> [Short task A]: Decide whether each statement below agrees with the passage on Telkom Indonesia, answering yes or no and quoting the deciding words from it: (i) The Telkom-3 satellite was lost in a launch failure in August 2012. (ii) The Telkom-2 satellite was launched on 7 June 2004. (iii) Telkom is responsible for approximately 8.3 million telephone lines in Indonesia.
> [Short task B]: Resume the passage on Telkom Indonesia after its final sentence and carry it on.

> [Text extract]:
-- Begin --

On 1 August 2001, the Government terminated Telkom's exclusive right to provide fixed line services in Indonesia and Indosat's right to provide international direct dial services. Subsequently, Telkom's exclusive rights to provide domestic and long-distance services were terminated in August 2002 and August 2003, respectively.

On 7 June 2004, Telkom began to provide their own international direct dial fixed line services. On 16 November 2005, the Telkom-2 satellite was launched to replace all satellite transmission services that have been served by previous satellite, Palapa B-4.

===Transformations===
In 2009, Telkom started transforming its business, being the only company in the field of telecommunications to transform to a broader range of business. The company expanded to telecommunications, information technology services, media and edutainment. Telkom's decision to transform its business was prompted by the shift in customer lifestyles and supported by advances in technology and regulatory changes that enabled service providers to deliver enhanced service to customers. With this new business transformation, Telkom also plans to conduct the acquisition of several companies that are in line with Telkom's transformation of the new business.

In August 2012, the Telkom-3 satellite was lost in a launch failure, being placed into an unusably low orbit following the failure of the Briz-M upper stage of the Proton-M rocket that had launched it. Its replacement Telkom-3S successfully launched aboard an Ariane 5 rocket on 14 February 2017, 21:39 UTC.

In March 2019, Telkom Indonesia was one of the first Asian telco's to launch a cloud gaming service in cooperation with Gamestream.

==Operations==
Telkom Indonesia is a dominant and largest provider of fixed line services due to owning most of Indonesia's copper network. Telkom also runs telephone exchanges, trunk network and local loop connections for its fixed-line telephones. Currently, Telkom is responsible for approximately 8.3 million telephone lines in Indonesia. And like most of the other state-ownership telecommunication companies in the world, Telkom is obliged to provide public services such as public call boxes.

Telkom Indonesia businesses are operated under government regulation by the Indonesian Ministry of Communication and Information. Telkom, as a government-owned company, is required to comply with additional obligations such as provide telecommunication services and not being discriminatory. As well as providing service in those regulated areas, Telkom has expanded into more profitable products and services where there is less government-owned-related regulation.

Telkom Indonesia is the parent company of the Telkom Group, which is engaged in a wide range of businesses that consist of telecommunication, information, multimedia, property, and financial services. Telkom mainly operates in fixed line telephony, Internet and data communications business, while other businesses are run by subsidiaries.

-- End --

> [Material]:
-- Begin --

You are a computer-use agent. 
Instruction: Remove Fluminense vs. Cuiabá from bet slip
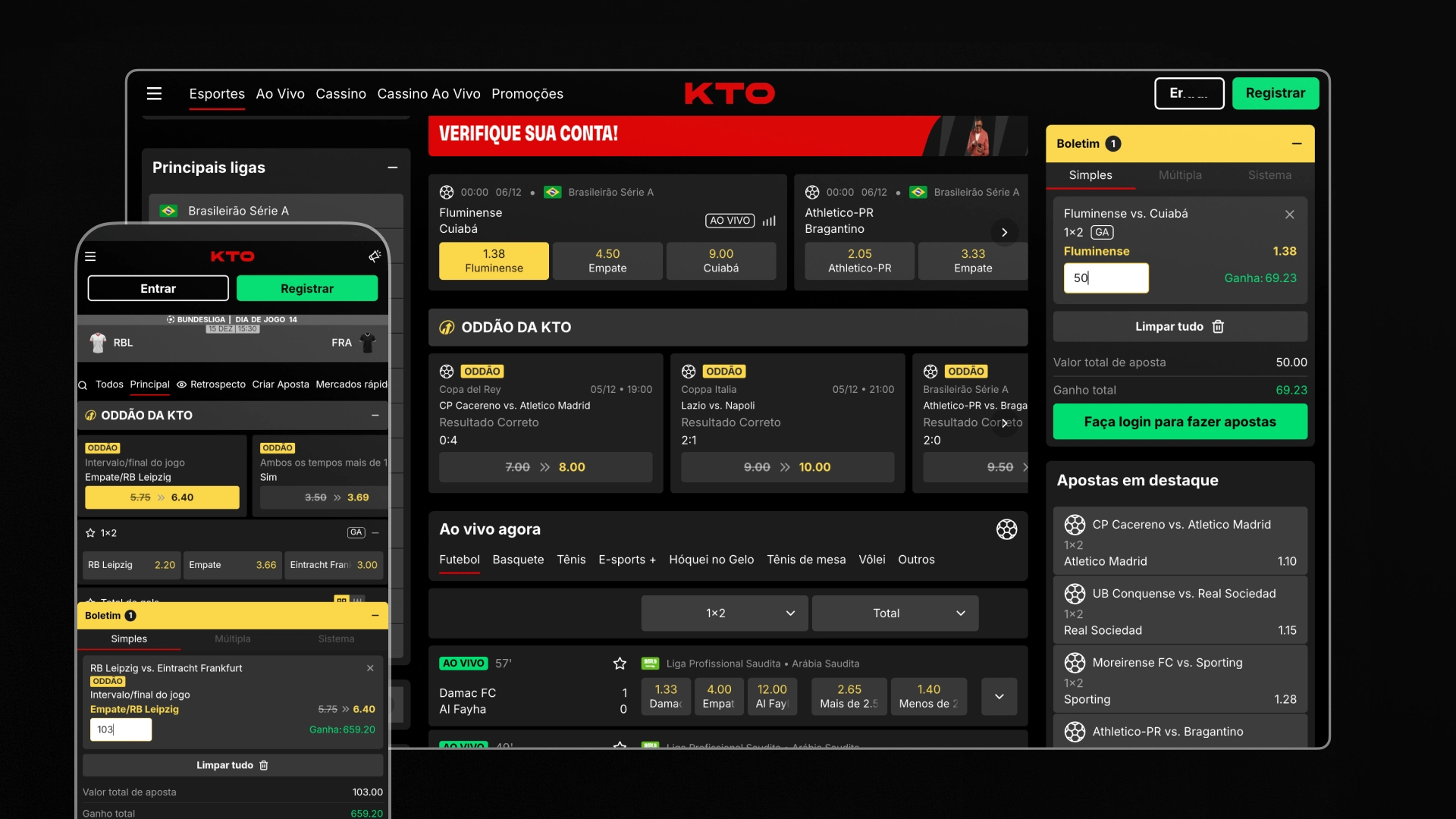click(1289, 215)
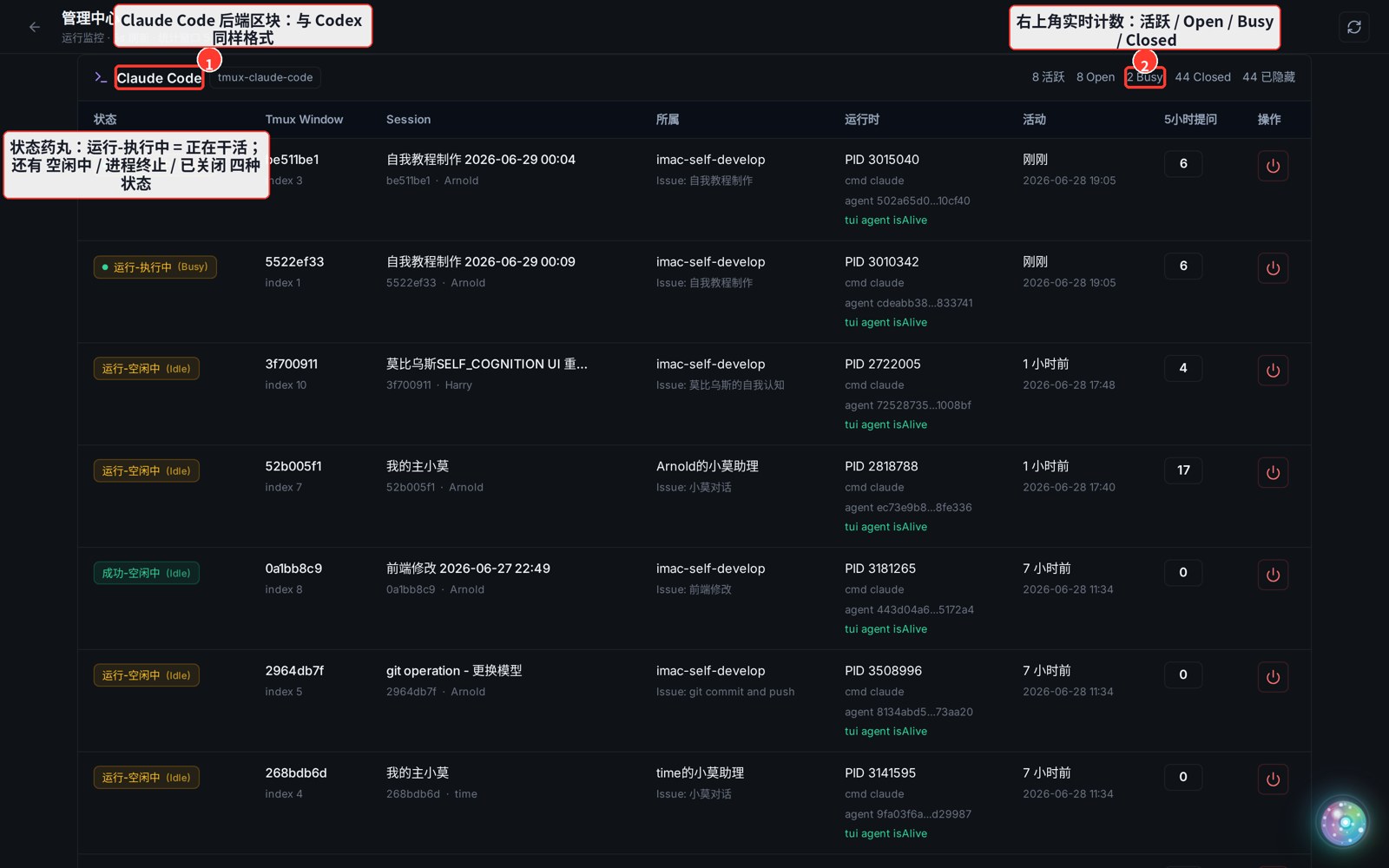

-- End --

> [Expected output A]:
(i) Yes: "In August 2012, the Telkom-3 satellite was lost in a launch failure"
(ii) No: "On 16 November 2005, the Telkom-2 satellite was launched"
(iii) Yes: "Currently, Telkom is responsible for approximately 8.3 million telephone lines in Indonesia."

> [Expected output B]:
===Business divisions===
Telkom now categorizes its portfolio into 3 Digital Business Domains:
1. Digital Connectivity: Fiber to the x (FTTx), 5G, Software Defined Networking (SDN)/ Network Function Virtualization (NFV)/ Satellite
2. Digital Platform: Data Center, Cloud, Internet of Things (IoT), Big Data/ Artificial Intelligence (AI), Cybersecurity
3. Digital Services: Enterprise, Consumer

===Subsidiaries and investments (Telkom Group)===
- Telin (Telekomunikasi Indonesia International): International telecommunications services and investment company
- Telkomsel: Consumer division, until 2023 wireless division; joint venture with Singtel
- Infomedia Nusantara: Information & communication services
- Multimedia Nusantara: Strategic investment and holding company
  - Telkomsigma: IT, consulting services and data centre
  - Finnet: Financial services
  - Mojopia: Internet commerce business
  - Melon Indonesia: Music and entertainment business (with SK Telecom)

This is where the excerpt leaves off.